◆ **Records supplied**:
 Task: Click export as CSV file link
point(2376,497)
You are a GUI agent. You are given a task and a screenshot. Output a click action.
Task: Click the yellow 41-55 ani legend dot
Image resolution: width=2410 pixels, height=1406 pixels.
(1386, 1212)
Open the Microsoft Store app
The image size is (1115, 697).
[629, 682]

◆ **What to produce**: Put these lines of the data into a JSON list of strings, one string per line and no blank lines, starting at the line that contains "You are a GUI" and continuing through the end of the data.

◆ **Response to the exercise**:
[
  "You are a GUI agent. You are given a task and a screenshot. Output a click action.",
  "Task: Click the yellow 41-55 ani legend dot",
  "Image resolution: width=2410 pixels, height=1406 pixels.",
  "(1386, 1212)",
  "Open the Microsoft Store app",
  "The image size is (1115, 697).",
  "[629, 682]"
]